Patients requiring decompressive craniotomy should be treated with Mannitol (dose of 0.5–1.0 g/kg) preoperatively to help reduce intracranial pressure (ICP) and improve cerebral perfusion pressure. Other measures to reduce ICP include modest hyperventilation (only as a temporizing measure prior to surgery), hypertonic saline, and diuretics. The use of steroids is not indicated. Prophylactic antibiotics (usually Cefazolin) are used in our practice. As these patients are not typically mobile, they do have risk of venous thromboembolism (VTE). Mechanical VTE prophylaxis with sequential compression devices is certainly warranted. Pharmacologic VTE prophylaxis can be considered postoperatively on an individual case basis. The scalp is clipped with electric clippers immediately prior to surgery and skin preparation.
Patient positioning is important as well.
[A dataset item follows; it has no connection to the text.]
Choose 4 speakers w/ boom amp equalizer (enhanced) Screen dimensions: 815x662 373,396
Injury to a dural sinus (either from the trauma or intraoperative) can occur. In that event, raising the head as much as possible (reverse trendelenberg and/or sitting position) can significantly reduce the volume of bleeding. Angulation of the neck with resultant compression of the jugular veins can also increase venous backpressure. We prefer to have the ability to adjust the head position during the procedure (with cervical spine precautions) so we use a gel doughnut to hold the head. If the spine has been cleared radiologically, then position the patient’s hips to allow a sitting position if needed. If the spine has not been cleared, then the patient must remain level from the hips up by flexing the bed at the hips. In the absence of clearance of the cervical spine (and associated abdominal or thoracic injuries requiring surgery) the patient may be placed in a lateral position to protect the cervical spine.
Operative Strategy
The principal goal of decompressive craniotomy is to reduce ICP and improve cerebral perfusion by adequate decompression of the brain and control of ongoing bleeding to prevent recurrence. This requires adequate exposure in order to accomplish these goals.
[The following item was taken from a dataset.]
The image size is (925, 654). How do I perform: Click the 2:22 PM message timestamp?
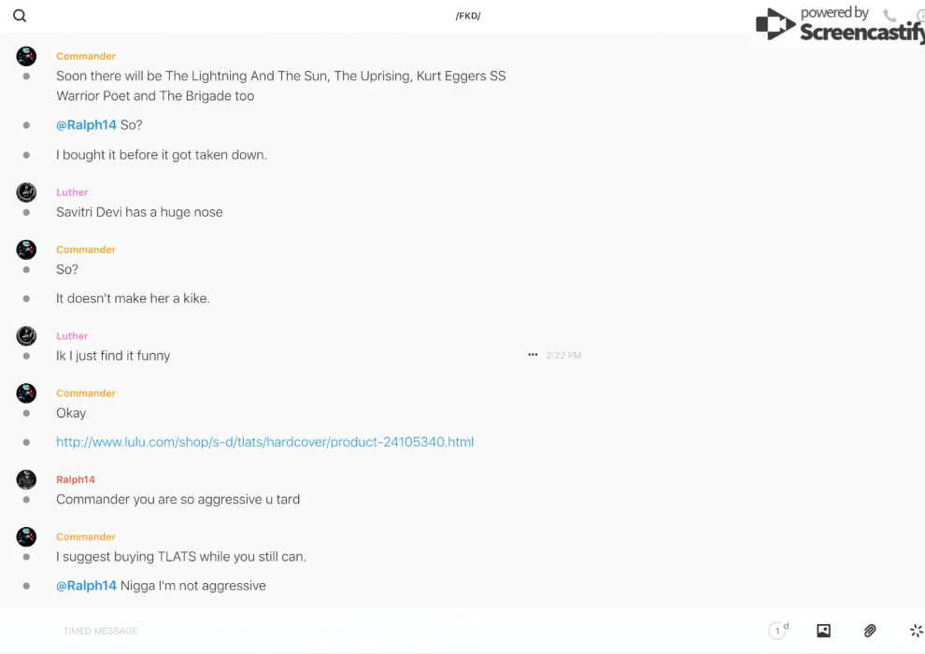(563, 355)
Secondary goals (but also of prime importance) are to prevent further progression of brain injury and secondary injury due to operative trauma.
Operative Technique
After induction of anesthesia, appropriate positioning, skin prep, and draping, a question mark incision is marked just anterior to the tragus. It is also a good idea to mark the midline to help avoid injury to the sagittal sinus. The incision should start at the level of the zygoma. The incision should be carried through the skin, galea, and down to the bone. It should be extended well posterior to the ear then curve a few centimeters lateral to the sagittal suture and continue forward to the hairline. The superficial temporal artery should be preserved if possible to improve blood supply to the flap. Bleeding from the skin incision (which can be significant) can be controlled by various means. Most common is the use of Raney clips (if available). If you have these, the incision can be made in segments and the clips applied to each segment before continuing the incision. More likely in a rural setting, you will not have access to these. We use the cautery (with coagulation set to 50) and have been able to achieve excellent hemostasis with this (Fig. 22.3a).